# Garritan Purchases Giga



## synthetic (Apr 1, 2009)

GARRITAN PURCHASES GIGA TECHNOLOGY ASSETS FROM TASCAM

Orcas Island, WA and Montebello, CA (April 1, 2009): TASCAM, a division of TEAC America, Inc. and Garritan Corporation announced the completion of the sale of technology assets relating to GigaStudio, Gigasampler, GVI, GigaPulse and all Giga products.

Gigasampler revolutionized the music industry when it was introduced in 1999 and its importance in the music world cannot be overstated. Giga products enjoy exclusive rights to Endless Wave technology, a patented system which allows large samples to be streamed directly from the hard drive with low latency. Giga became the professional's sampler of choice for many film, game and television composers, including many high-profile musicians. Giga has led the industry throughout the past decade.

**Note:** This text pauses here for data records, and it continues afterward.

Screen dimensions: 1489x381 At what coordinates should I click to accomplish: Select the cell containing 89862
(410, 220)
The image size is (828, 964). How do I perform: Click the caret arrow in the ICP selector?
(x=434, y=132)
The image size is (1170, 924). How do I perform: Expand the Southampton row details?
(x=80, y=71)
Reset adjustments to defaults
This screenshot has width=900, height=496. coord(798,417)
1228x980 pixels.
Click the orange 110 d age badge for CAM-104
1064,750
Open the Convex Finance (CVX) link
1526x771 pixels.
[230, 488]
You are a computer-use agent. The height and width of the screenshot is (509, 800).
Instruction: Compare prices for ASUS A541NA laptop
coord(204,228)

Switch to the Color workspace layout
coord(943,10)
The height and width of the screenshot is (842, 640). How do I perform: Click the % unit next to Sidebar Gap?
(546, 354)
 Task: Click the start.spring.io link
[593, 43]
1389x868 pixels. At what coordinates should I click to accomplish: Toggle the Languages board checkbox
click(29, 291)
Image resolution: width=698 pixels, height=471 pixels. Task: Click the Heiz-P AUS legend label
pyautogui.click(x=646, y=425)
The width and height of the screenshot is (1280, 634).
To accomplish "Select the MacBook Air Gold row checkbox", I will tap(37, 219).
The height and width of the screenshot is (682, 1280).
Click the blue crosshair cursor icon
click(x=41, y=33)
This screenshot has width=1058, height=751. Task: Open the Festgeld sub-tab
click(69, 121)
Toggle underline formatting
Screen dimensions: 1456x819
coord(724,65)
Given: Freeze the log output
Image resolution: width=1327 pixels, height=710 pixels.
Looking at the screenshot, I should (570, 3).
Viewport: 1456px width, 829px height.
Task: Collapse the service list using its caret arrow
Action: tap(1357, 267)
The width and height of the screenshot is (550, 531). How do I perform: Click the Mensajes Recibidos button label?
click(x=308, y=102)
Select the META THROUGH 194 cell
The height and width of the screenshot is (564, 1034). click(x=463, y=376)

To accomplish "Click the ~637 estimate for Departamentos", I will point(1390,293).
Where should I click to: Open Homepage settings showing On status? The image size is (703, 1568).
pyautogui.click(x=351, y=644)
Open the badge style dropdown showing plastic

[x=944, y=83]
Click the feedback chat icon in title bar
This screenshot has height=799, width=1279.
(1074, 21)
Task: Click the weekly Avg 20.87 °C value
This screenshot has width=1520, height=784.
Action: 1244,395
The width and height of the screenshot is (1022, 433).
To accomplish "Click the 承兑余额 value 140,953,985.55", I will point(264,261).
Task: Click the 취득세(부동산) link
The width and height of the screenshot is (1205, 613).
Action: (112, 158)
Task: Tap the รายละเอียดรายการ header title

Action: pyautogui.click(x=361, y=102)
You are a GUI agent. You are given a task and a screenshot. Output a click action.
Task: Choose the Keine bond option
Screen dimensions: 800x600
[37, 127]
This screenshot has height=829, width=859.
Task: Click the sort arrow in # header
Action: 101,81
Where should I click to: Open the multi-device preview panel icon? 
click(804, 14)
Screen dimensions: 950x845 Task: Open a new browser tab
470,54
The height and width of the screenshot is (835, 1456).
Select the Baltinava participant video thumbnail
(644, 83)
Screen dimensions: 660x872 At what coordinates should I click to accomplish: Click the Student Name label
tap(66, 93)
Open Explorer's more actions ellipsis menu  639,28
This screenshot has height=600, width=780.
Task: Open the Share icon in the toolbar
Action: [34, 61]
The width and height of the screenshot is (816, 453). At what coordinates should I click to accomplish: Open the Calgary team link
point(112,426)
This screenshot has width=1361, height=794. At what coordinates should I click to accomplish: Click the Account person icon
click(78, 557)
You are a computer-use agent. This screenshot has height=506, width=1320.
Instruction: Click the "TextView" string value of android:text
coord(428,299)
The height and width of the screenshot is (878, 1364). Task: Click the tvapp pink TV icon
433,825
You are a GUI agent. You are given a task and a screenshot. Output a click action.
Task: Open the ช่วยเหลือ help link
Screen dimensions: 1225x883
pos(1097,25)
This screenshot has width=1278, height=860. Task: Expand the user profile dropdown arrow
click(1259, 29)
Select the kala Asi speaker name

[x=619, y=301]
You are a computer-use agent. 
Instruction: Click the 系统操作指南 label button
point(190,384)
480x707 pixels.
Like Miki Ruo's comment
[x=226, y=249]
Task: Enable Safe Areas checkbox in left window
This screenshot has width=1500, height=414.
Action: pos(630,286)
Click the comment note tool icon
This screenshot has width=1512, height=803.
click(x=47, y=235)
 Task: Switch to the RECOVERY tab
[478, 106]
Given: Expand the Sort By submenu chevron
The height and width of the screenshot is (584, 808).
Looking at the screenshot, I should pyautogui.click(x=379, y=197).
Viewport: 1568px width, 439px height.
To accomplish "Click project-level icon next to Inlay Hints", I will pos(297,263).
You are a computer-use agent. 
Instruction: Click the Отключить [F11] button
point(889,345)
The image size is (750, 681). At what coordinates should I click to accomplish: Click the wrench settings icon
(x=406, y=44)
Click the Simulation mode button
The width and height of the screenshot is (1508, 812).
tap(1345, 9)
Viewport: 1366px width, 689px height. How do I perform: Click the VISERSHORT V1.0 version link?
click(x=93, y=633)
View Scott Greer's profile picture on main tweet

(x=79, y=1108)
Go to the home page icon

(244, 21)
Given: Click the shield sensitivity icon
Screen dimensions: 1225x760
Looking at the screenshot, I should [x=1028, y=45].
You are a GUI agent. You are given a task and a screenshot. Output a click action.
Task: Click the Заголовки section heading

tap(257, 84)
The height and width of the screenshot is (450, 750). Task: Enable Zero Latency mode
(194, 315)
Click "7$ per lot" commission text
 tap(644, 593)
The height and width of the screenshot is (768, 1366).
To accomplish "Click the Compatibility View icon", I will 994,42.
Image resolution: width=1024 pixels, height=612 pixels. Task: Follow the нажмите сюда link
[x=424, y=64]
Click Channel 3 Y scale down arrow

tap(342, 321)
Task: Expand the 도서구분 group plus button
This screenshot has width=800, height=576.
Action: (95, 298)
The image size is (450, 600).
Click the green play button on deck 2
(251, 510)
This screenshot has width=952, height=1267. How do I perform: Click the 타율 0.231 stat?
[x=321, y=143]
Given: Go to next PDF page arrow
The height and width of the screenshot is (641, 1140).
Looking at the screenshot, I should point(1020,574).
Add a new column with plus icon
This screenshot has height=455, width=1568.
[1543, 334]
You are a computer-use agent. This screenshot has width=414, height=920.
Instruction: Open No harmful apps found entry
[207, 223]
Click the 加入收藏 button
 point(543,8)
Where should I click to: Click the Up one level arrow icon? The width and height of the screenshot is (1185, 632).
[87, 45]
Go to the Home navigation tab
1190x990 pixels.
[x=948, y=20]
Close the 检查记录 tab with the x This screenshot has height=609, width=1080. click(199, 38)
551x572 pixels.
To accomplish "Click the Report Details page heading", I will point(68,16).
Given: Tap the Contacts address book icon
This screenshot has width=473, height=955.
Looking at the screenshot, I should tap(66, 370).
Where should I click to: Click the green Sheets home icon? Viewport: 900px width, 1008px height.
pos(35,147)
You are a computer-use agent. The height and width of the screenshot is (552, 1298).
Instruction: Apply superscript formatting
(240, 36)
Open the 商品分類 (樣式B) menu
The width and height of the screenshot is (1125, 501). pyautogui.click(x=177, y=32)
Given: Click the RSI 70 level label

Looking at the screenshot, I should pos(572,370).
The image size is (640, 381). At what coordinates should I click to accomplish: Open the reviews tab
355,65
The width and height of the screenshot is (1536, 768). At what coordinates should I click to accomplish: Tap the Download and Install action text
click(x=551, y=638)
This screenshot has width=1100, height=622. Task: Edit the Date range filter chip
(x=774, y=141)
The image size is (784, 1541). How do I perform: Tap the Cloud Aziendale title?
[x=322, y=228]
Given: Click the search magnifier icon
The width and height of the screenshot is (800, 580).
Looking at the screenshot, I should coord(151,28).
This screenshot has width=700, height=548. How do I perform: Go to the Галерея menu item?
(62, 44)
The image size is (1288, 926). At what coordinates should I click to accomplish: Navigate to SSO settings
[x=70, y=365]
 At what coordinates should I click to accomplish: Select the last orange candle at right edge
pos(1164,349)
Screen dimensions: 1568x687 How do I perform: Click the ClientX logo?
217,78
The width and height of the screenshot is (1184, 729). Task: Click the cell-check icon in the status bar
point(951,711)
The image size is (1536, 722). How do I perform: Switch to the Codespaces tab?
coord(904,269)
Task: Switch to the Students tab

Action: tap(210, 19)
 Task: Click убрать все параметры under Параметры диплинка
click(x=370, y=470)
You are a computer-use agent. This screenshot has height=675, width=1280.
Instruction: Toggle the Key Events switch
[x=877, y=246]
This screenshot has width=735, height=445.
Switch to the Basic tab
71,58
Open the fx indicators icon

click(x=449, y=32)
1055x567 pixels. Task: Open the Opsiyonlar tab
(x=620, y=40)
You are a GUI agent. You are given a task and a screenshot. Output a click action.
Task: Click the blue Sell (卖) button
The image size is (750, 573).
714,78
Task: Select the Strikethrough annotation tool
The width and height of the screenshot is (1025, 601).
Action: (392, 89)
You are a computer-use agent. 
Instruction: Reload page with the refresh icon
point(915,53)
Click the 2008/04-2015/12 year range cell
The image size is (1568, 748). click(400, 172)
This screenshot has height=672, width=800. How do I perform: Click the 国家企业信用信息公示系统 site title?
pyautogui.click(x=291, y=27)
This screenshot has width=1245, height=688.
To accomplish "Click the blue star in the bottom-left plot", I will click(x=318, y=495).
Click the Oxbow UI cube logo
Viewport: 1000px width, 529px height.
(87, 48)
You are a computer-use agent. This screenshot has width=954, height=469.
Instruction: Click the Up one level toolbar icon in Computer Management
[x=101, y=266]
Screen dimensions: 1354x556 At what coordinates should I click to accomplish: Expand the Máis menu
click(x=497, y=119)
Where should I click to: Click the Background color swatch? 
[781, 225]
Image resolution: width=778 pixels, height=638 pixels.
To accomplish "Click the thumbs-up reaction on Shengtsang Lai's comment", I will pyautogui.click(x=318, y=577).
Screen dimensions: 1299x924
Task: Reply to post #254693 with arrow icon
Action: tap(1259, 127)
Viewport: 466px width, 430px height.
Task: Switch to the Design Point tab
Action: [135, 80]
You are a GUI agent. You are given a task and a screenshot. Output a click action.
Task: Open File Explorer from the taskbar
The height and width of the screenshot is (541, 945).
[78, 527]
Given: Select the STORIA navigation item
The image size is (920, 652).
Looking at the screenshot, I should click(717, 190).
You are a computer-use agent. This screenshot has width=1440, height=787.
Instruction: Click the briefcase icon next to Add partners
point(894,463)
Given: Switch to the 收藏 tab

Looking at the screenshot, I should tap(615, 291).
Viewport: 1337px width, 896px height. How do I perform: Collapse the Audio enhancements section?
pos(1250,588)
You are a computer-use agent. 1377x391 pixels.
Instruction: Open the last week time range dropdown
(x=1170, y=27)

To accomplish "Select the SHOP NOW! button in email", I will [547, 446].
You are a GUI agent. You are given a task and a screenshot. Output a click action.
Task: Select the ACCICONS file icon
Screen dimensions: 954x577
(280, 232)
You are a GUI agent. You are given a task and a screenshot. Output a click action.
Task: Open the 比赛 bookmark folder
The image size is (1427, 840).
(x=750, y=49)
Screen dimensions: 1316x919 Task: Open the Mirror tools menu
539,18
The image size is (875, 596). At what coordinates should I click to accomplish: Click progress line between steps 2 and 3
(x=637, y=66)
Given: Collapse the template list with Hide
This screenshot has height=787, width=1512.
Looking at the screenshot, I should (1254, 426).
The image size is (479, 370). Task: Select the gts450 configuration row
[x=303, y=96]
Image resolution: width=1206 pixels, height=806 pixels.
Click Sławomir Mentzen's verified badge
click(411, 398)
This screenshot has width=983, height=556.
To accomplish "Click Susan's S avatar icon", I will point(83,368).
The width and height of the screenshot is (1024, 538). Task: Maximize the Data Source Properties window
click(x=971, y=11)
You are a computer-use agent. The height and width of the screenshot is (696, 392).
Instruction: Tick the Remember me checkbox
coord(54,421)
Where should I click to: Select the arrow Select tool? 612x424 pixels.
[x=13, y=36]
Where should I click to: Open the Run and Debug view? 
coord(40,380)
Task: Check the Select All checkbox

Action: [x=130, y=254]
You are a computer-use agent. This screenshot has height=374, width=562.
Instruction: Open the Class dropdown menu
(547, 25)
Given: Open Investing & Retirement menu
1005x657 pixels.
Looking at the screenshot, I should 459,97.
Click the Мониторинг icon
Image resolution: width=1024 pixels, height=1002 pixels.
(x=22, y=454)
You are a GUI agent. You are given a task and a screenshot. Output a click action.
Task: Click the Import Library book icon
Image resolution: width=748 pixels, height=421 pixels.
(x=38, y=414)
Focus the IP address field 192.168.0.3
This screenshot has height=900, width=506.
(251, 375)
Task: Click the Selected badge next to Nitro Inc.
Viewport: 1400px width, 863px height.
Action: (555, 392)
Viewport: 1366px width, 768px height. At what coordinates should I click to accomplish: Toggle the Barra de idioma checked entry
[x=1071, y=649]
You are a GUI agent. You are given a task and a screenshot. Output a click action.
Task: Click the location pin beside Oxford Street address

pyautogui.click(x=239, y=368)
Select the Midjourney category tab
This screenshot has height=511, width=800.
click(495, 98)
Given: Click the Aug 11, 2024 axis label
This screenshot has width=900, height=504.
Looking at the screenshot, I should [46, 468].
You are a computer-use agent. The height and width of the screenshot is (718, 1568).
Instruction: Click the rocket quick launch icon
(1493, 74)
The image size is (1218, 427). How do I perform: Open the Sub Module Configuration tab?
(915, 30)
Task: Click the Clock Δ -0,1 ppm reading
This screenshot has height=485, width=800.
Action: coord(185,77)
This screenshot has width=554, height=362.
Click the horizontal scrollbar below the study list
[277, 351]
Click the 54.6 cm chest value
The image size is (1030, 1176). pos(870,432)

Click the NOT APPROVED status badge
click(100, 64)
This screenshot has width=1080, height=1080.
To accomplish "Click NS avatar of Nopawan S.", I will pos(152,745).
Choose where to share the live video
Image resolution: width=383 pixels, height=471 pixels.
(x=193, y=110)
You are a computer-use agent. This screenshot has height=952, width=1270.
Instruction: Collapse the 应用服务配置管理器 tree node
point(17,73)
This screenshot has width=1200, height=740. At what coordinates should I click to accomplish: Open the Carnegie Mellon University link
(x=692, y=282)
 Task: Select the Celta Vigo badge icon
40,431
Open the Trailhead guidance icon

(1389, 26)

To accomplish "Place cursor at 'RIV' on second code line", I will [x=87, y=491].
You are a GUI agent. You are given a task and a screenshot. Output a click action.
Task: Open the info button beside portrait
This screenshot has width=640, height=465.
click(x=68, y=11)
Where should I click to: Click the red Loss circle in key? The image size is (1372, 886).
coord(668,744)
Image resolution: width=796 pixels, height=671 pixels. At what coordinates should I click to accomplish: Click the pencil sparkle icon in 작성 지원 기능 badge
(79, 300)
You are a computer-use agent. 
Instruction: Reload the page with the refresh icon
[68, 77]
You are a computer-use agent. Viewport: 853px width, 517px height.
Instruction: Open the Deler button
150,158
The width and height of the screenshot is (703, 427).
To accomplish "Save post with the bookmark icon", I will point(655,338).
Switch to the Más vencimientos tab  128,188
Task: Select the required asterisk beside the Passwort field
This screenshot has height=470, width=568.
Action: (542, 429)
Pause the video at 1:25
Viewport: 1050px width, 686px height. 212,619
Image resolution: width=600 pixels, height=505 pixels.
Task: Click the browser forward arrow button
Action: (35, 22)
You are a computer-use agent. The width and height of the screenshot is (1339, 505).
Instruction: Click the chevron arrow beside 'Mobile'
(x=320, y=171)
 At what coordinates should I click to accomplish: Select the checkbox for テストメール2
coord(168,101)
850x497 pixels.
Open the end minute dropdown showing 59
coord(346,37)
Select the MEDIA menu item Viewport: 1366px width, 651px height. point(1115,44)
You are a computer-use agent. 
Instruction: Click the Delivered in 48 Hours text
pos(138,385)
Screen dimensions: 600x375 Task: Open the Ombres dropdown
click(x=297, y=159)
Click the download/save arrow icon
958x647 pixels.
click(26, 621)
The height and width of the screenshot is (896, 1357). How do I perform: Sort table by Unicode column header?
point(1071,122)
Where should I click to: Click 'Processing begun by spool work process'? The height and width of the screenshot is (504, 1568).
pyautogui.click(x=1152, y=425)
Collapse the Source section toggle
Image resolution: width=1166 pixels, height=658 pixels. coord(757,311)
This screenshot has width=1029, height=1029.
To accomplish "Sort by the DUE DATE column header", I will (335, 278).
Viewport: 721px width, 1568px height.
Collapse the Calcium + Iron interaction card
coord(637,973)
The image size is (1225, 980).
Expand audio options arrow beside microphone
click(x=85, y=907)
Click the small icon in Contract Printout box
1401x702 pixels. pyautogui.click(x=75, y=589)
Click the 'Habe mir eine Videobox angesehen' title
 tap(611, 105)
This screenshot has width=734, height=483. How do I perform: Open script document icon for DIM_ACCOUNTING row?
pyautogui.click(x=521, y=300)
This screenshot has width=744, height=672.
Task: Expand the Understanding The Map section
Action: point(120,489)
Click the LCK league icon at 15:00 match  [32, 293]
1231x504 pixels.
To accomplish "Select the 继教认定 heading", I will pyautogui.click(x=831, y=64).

Garritan also has a history with Giga, and the Giga technology fits into Garritan's mission to revolutionize music technology and provide musicians with the tools needed to make great music.

"After reviewing over twenty companies, we believe that Garritan is the best candidate to carry on development of the Giga platform", stated Derek Davis, EVP/COO of TEAC America, Inc. "Garritan has demonstrated a sincere interest in building on the present Giga technology and taking it to the next level."

"We're very excited about this opportunity and proud to own some of the very best sampling technologies on the planet," said Gary Garritan, CEO of Garritan Corporation. "Acquiring the Giga technology helps us achieve our vision of providing the best tools to make great music available to all musicians."

Garritan will be announcing its plan for the assets in the coming months. For more details, FAQs and information please visit http://www.garritan.com.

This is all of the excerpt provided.